Disclaimer: ChatGPT generated document.
In computing, batch and coalesce refer to two different concepts used to optimize performance, though theyโre often related in scenarios involving data processing, memory operations, or network requests.
Batching means grouping multiple operations or items together and executing them as a single unit rather than individually.
- Reduces overhead (e.g., fewer function calls, fewer I/O or network roundtrips).
- Improves efficiency and throughput.
- Often processed non-interactively or scheduled.
| Context | Example |
|---|---|
| Database | Insert 100 rows in one query instead of 100 separate queries. |
| GPU processing | Submit a set of draw calls at once. |
| Operating systems | "Batch jobs" that run overnight. |
| Networking | Send data in larger packets rather than multiple small ones. |
| File processing | Batch renaming files. |
To coalesce means to combine adjacent or related elements to avoid fragmentation or inefficiency. It focuses more on merging than grouping operations.
- Reduces fragmentation.
- Lowers the number of operations by merging small ones.
- Often used in memory/numerical contexts.
| Context | Example |
|---|---|
| Memory allocation | Merge adjacent free memory blocks into one large block. |
| Databases | COALESCE(expr1, expr2) โ returns the first non-null value. |
| Network data | Combine multiple small writes into a single packet. |
| File systems | Coalesce small logs into one contiguous write. |
| Multi-threading | Coalescing thread wake-ups to reduce context switches. |
| GPU memory access | Coalesced memory access reduces number of transactions. |
| Aspect | Batch | Coalesce |
|---|---|---|
| Focus | Group tasks | Merge adjacent items |
| Typical use | Operations & processing | Memory/data layout |
| Goal | Efficient execution | Reduced fragmentation |
| Example | Insert N items at once | Merge adjacent free blocks |
They often work together.
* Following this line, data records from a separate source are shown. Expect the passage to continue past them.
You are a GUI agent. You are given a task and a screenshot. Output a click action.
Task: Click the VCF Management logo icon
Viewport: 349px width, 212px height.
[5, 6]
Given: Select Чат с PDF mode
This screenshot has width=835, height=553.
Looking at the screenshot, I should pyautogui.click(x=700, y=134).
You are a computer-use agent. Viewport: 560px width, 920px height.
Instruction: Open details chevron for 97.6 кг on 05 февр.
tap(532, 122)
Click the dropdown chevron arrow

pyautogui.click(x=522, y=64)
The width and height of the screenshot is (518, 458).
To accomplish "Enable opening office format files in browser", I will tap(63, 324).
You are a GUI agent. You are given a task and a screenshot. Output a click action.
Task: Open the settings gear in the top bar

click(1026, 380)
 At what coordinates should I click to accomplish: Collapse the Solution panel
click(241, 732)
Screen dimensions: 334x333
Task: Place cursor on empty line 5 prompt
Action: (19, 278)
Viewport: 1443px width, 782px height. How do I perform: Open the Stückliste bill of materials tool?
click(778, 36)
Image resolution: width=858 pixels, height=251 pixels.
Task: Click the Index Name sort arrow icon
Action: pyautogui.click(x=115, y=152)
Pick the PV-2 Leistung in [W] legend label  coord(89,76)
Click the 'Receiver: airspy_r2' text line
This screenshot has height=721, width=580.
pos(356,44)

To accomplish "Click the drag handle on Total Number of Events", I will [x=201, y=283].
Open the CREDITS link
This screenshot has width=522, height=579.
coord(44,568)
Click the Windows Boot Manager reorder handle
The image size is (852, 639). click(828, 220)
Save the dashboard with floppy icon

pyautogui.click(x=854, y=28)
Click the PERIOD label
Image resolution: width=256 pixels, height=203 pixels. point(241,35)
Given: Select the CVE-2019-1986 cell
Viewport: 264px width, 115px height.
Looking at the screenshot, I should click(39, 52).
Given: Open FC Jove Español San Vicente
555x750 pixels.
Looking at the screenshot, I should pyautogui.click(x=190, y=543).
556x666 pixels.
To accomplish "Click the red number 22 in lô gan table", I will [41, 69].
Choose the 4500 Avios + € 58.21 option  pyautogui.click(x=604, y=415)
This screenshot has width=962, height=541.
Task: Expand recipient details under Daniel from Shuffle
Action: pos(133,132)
For example, if you batch multiple network writes, the system might coalesce them into one efficient transfer.
Batch: "Instead of sending 10 letters separately, put them all in one envelope."
Coalesce: "Instead of using 3 envelopes glued together, use one big envelope."
- Batch = perform multiple actions together.
- Coalesce = merge items to eliminate fragmentation or inefficiency.
Used properly, both are powerful techniques for optimizing performance in systems, parallel programming, database operations, compilers, and more.
If you'd like, I can expand with examples in:
๐ C++ memory allocators, GPU programming (memory coalescing is especially interesting), or network I/O handling (send() coalescing in TCP). Just let me know!